Ben Jonson's Conversations with Drummond of Hawthornden (1618-19)

There is not much conversation here, on Drummond's part anyway, and what was recorded was mostly snippets--what would become popularly known as table talk--of Ben Jonson's observations, which amounted to 58 printed pages, most of which were more than half taken up with footnotes. The impression given is that there was not much in the way of give and take between Drummond and his guest, but that their talk consisted mostly of Jonson making pronouncements in a vaguely bullying manner. I don't remember much of this, either. Obviously I have reached the point where it is pointless for me to read any more. I am struck by so little of it, and as you can see I have trouble even putting my most simple general observations into words at this point. But I would have to take up some other pursuit to fill the time--I still can't just spend all my waking hours doing laundry and dishes, but maybe I am being ground down to the state where that is all I will be capable of doing--and I still desperately want to have some communication with the reasonably intelligent (and socially relevant) part of the world, and I don't know how else I can achieve this than by some attempt at producing content.

Drummond of Hawthornden

Tour of the Hebrides--Boswell (1773)

Not included in most editions of the Life of Johnson, this comparatively under-celebrated work is a book-sized bonus treat for people like me who are fans of this lively duo and their exploits in the social and literary society of their day. Johnson wrote his own account of this famous trip as well, which is one last further treat for me to look forward to, assuming I ever get around to reading it.

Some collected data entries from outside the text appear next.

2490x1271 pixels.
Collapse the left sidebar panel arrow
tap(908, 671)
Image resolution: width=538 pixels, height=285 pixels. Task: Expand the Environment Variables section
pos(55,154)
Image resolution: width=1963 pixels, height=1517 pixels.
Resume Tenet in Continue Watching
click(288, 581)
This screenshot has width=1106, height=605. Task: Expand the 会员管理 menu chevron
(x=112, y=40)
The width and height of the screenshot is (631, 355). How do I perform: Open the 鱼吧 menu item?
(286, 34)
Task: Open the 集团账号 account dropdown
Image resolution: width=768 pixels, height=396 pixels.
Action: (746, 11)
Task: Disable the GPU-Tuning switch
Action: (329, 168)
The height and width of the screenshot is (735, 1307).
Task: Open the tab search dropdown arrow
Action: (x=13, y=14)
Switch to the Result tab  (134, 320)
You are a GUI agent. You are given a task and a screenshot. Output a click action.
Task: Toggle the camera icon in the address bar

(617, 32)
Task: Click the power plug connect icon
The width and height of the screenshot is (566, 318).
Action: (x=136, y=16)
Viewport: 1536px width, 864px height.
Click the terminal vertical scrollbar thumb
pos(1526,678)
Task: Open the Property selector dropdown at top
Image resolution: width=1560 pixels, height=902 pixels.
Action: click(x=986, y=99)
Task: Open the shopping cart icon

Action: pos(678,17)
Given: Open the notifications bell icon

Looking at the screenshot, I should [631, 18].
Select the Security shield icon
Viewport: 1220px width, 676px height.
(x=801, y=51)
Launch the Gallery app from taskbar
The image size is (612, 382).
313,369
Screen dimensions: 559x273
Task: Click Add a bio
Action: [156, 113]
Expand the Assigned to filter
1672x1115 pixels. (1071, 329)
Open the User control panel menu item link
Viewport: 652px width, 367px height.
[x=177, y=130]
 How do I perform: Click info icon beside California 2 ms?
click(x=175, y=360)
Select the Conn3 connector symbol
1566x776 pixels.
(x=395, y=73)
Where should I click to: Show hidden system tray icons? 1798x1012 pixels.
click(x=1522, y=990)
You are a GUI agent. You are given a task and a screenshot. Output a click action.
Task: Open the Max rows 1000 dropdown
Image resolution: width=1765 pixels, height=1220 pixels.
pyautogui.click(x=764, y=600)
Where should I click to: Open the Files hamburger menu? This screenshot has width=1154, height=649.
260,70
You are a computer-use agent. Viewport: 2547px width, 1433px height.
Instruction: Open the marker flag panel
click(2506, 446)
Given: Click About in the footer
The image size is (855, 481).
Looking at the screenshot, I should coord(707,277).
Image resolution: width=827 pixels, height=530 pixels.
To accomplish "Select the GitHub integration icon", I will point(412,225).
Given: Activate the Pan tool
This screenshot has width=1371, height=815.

This is the edition I read.

I ordered my copy of this book online, and as sometimes happens with older memoir-type books, the edition I received was not the edited and polished standard one that all of the professors and other critics who have promoted the book as great are primarily thinking of, but the rougher version of the tour as it appeared in Boswell's journals. Nothing was left out as far as the major episodes of the trip went; on several occasions where pages of the journal had gone missing, the editors filled in the missing parts with the text from the printed Tour. These finished excerpts were far superior from a reading standpoint to the journal account, giving off much of the same high-spiritedness and humor of the Life itself, and I kind of wish now I had abandoned my edition entirely and found a copy of the traditional printed Tour. The journal was by no means a bad read, and almost certainly was more representative of what the trip was like on a day to day basis. There were numerous passages in it detailing parts of the trip where Johnson especially was bored and restless on account of the inferior level of education and dull conversation of many of the people they encountered, which provoked in him some rather harsh and decidedly unforgiving observations with regard to the limitations that several of their hosts and new acquaintances had revealed. My impression from the scholarly notes is that most of this material was either left out of the published version, or softened so as to appear more in a humorous and flattering light. And I think this was a good idea, as much of the special quality of these Johnson books come from the atmosphere of heightened intellectual alertness and drama that the scenes in them evoke. The life and conversation in them is far more entertaining and captivating than anything that ever occurs in real time, while plausibly resembling reality (if nothing else, the contrast between the journal and the published book reminds the reader of the art that is essential even in the production of a ostensibly non-fiction account to give it this sheen of heightened reality); but I realize more and more that it is these appearances of life heightened and made more consistently intense and significant and exhilirating that I seek in reading and other artistic entertainment.